If only they knew the truth. As he walked, Hess studied his surroundings with the sharp eye of a sniper. Washington was a city, but it was not in the European sense. It was no Berlin; it was not even a Stalingrad. The city was too neatly laid out and yet, at the same time, Washington had a sprawling look about it, more like a Roman idea of a city than Stalingrad’s tightly packed squalor. Trees grew along Pennsylvania Avenue, though they were too small to offer cover to a sniper, especially now that they were barren skeletons in winter. In Stalingrad, there had not been a stick of a tree anywhere; Russians and Germans alike had cut them down to build fires so that they wouldn’t freeze to death. Shops sold everything imaginable — books, magazines, records, clothes. Wartime shortages had forced most German shops to close. He passed a diner with a large sign advertising “Navy Bean Soup 5¢” and another sign, “Soup & Sandwich 10¢.” The place was crowded with soldiers and office girls. The people of Washington, with their clean clothes, plentiful food and trees untouched by scavengers were innocent babes compared to the war-hardened citizens of Stalingrad — or Berlin, for that matter.

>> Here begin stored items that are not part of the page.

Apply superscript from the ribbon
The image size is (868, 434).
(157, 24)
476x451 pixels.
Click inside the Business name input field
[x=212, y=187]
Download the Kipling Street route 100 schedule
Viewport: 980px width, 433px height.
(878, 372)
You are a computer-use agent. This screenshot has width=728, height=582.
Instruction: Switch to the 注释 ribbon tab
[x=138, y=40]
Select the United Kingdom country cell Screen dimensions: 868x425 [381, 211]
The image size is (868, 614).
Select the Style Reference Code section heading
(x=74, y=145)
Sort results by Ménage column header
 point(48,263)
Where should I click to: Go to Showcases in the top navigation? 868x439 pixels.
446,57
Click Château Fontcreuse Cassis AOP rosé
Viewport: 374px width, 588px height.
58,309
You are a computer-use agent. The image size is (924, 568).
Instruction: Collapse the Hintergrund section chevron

Hess had just two pieces of information about General Dwight Eisenhower’s visit to Washington. The first was that Eisenhower would fly in from Europe and arrive in the city in two days, late on New Year’s Day. The second bit of intelligence was that Eisenhower and his immediate staff would make use of the best accommodations in the city, at the Metropolitan Hotel, located on Pennsylvania Avenue roughly midway between the White House and the United States Capitol.

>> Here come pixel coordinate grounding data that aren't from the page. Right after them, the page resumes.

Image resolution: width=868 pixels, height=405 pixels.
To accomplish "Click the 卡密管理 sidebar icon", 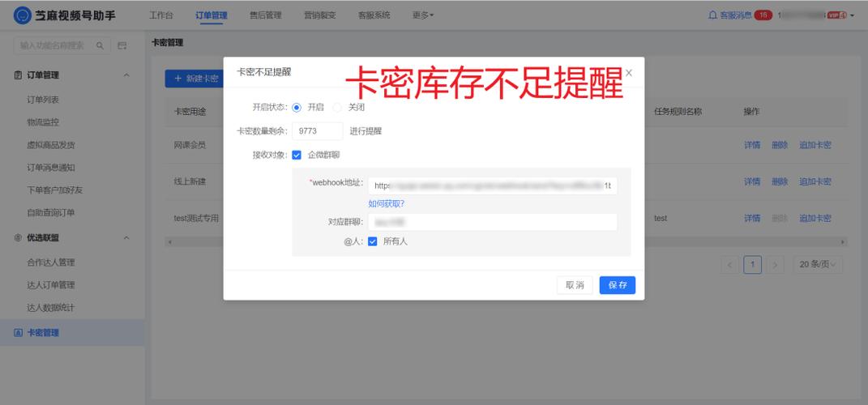I will [x=19, y=333].
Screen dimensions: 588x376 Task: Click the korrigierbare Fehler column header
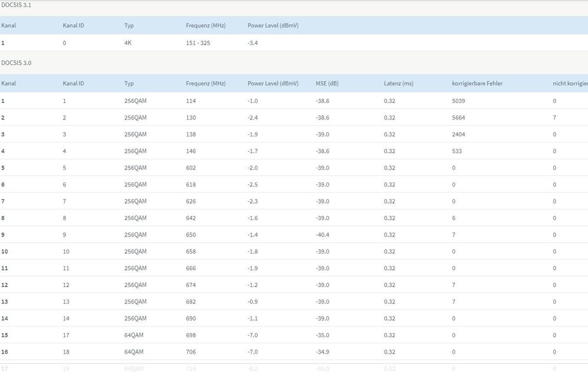pyautogui.click(x=477, y=84)
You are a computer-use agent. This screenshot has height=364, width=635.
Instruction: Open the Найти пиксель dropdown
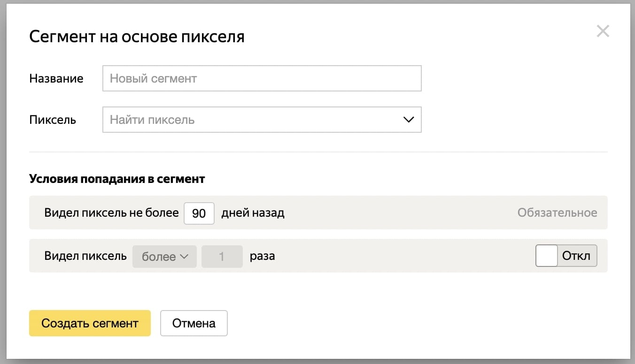tap(262, 120)
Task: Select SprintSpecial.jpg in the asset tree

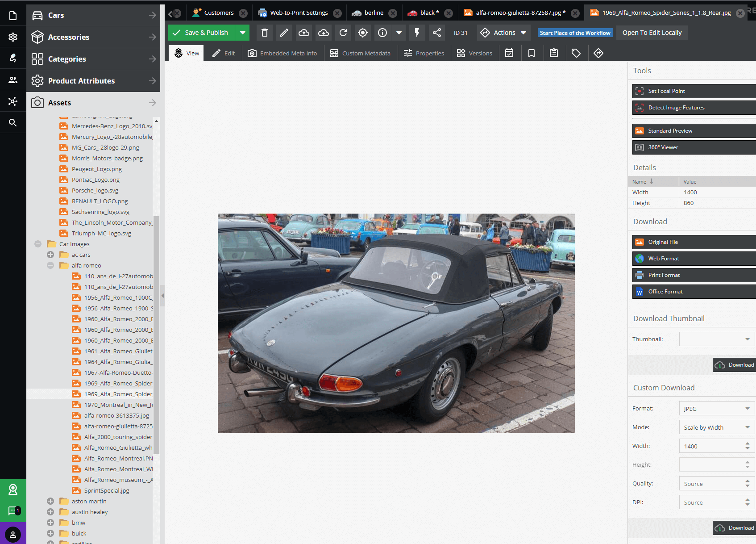Action: [107, 490]
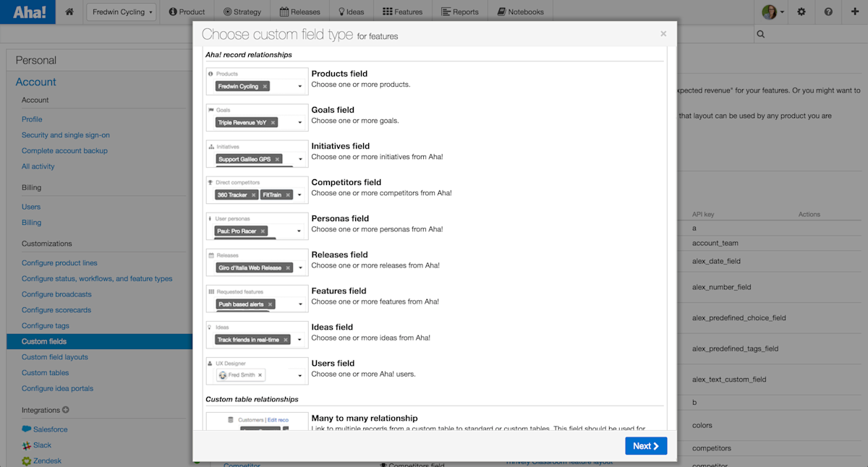The width and height of the screenshot is (868, 467).
Task: Click the Next button in the modal
Action: tap(645, 445)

Hess stood now on the street in front of the doors leading to the hotel lobby. He glanced at the liveried doorman and the well-dressed Washingtonians coming and going. Hess started toward the doors, then hesitated. His clothes were certainly fine and he looked presentable enough, but the truth was that he would rather walk through a field of machine gun fire than those lobby doors. The thought of being discovered was horrifying. He had a nightmare vision of being surrounded indoors as people pointed fingers and shouted, “He’s the one, he’s the assassin!” Hess reminded himself that he was as anonymous as the next man and marched briskly through the doors.
Hess had still half-expected shouts to go up, but no one paid any attention to his arrival. The lobby was busy with the usual comings and goings on a busy morning. He blinked until his eyes adjusted to the indoor lighting and the reflections from the gleaming marble floors and pillars. Uniformed men were everywhere. Bellhops rushed past under the weight of suitcases, trailing in the wake of well-dressed women whose furs whispered in the winter breeze coming through the doors. To Hess, these rich women looked like the wolves he had hunted as a boy.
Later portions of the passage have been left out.